Location
- 157 Bulldog Lane Hazard, Kentucky 41701 United States
- 37°14′27″N 83°11′14″W﻿ / ﻿37.24070187656844°N 83.1872310949907°W

Information
- Type: Public
- School district: Hazard Independent Schools
- Superintendent: Sondra Combs
- Principal: Donald Mobelini
- Teaching staff: 23.16 (on FTE basis)
- Grades: 9-12
- Student to teacher ratio: 13.00
- Colours: Navy and old gold
- Athletics conference: KHSAA
- Team name: Bulldogs
- Feeder schools: Hazard Middle School
- Website: Official website

= Hazard High School =

Hazard High School is a public high school in Hazard, Kentucky. The school serves about 300 students in grades 9–12 in the Hazard Independent Schools.

==History==
Hazard High School's boys' basketball team, the Bulldogs, won state titles in 1932 and 1955, and won the Kentucky All A title in 2004. Alumni Johnny Cox and Sam Smith played in the NBA and ABA, respectively. Hazard High School's girls' basketball team, the Lady Bulldogs, also won both the All A and Sweet 16 Kentucky state championships in 1997.

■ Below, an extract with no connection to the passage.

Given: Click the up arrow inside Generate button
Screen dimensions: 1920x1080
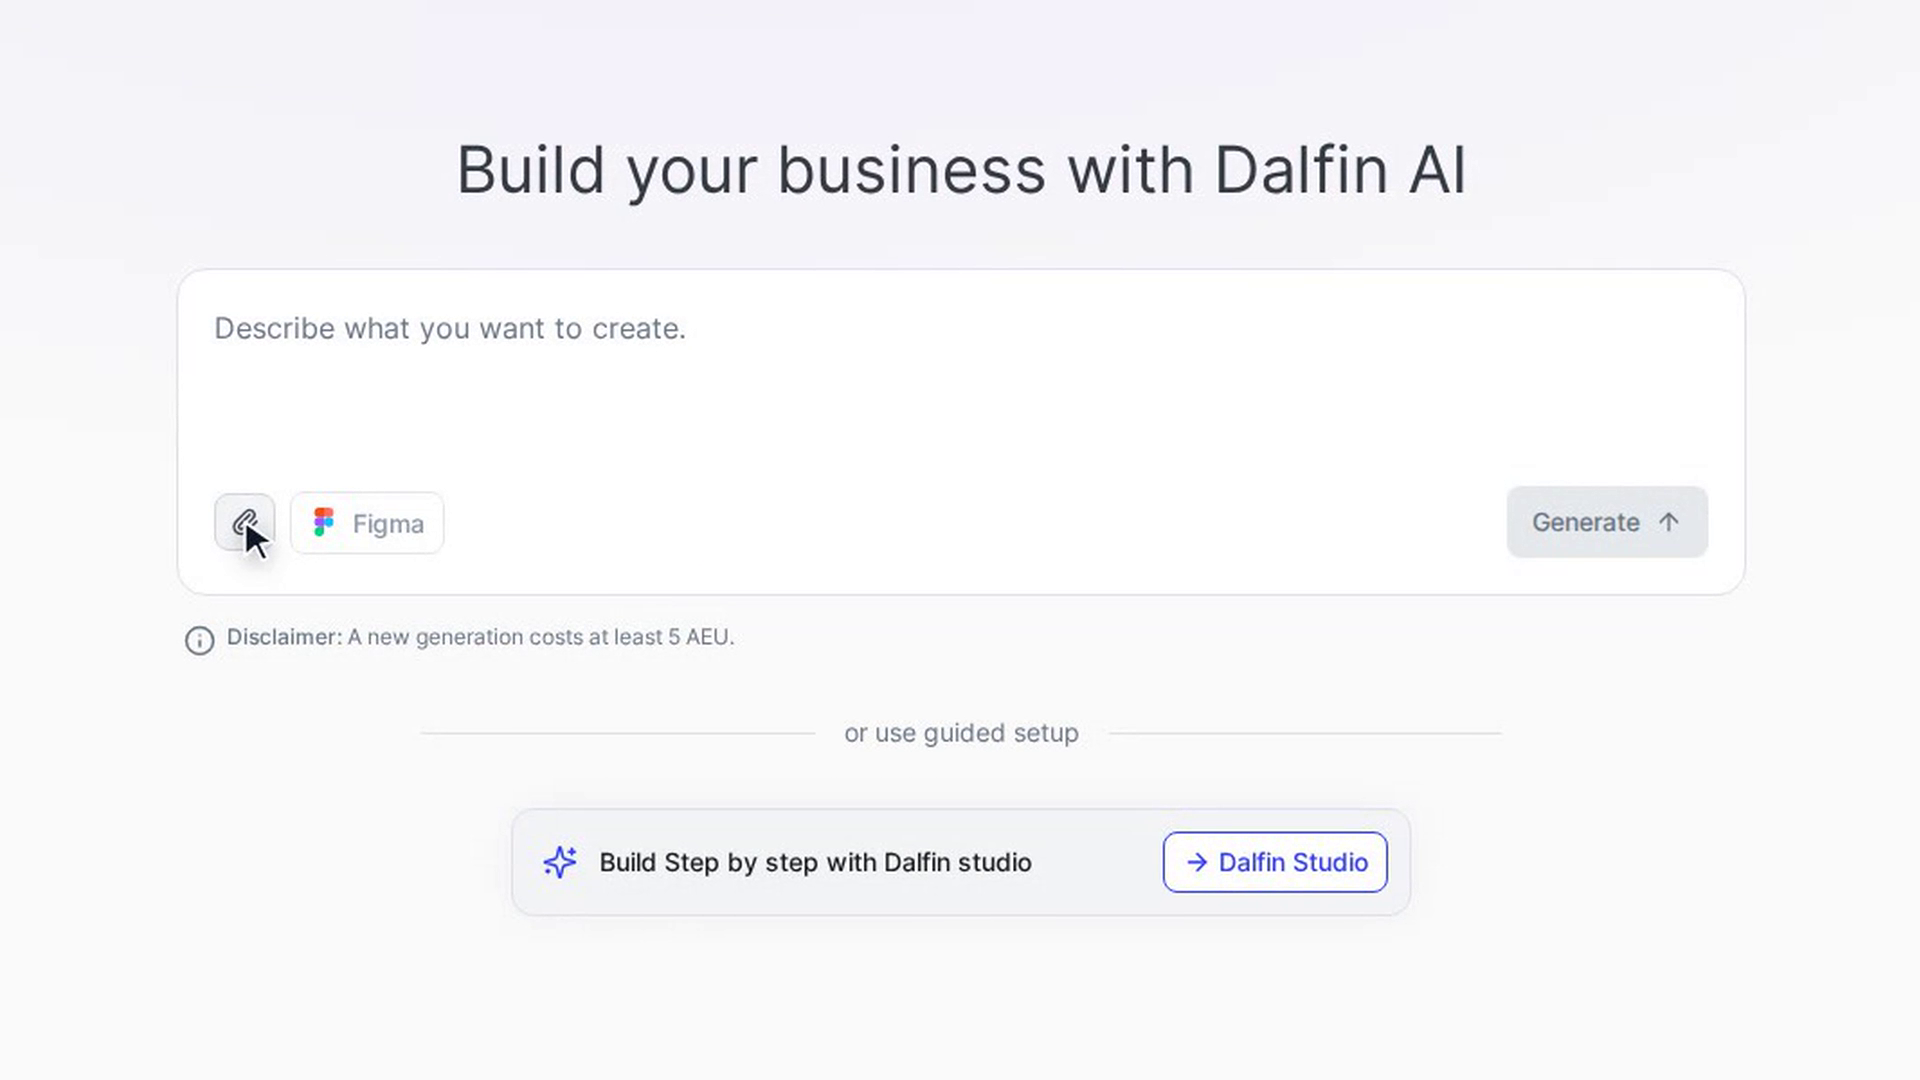Looking at the screenshot, I should [1668, 522].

The Hazard High School "Band of Gold" was one of ten marching bands chosen to play at George H. W. Bush's presidential inauguration in 1989. It first entered the competitive marching scene in 1987. From 1993 to 1997, the Hazard Band of Gold also competed in the prestigious Bands of America (BOA) national-level marching band contests, placing 3rd in the nation in their class on more than one occasion at the BOA Grand National Championships held in Indianapolis, Indiana, as well as placing 1st in the Class A division at the 1994 Eastern Regionals BOA competition in Morgantown, West Virginia.

The school received attention in 2021 after viral photos of students having a "Man Pageant" for the schools homecoming in which students of the school were shown dressing in women's undergarments and lap-dancing on staff members. Following the controversy, Hazard students rallied in support of principal and mayor of Hazard Happy Mobelini.

==Notable alumni==
- Johnny Cox (born 1936), NBA basketball player
- Daniel Mongiardo (born 1960), Lieutenant Governor of Kentucky
- Tanner Morgan (born 1999), former quarterback at the University of Minnesota (transferred to Ryle High School in Boone County, Kentucky)
- Jon Olinger (born 1980), football player
- Jim Rose (1949–2009), basketball player.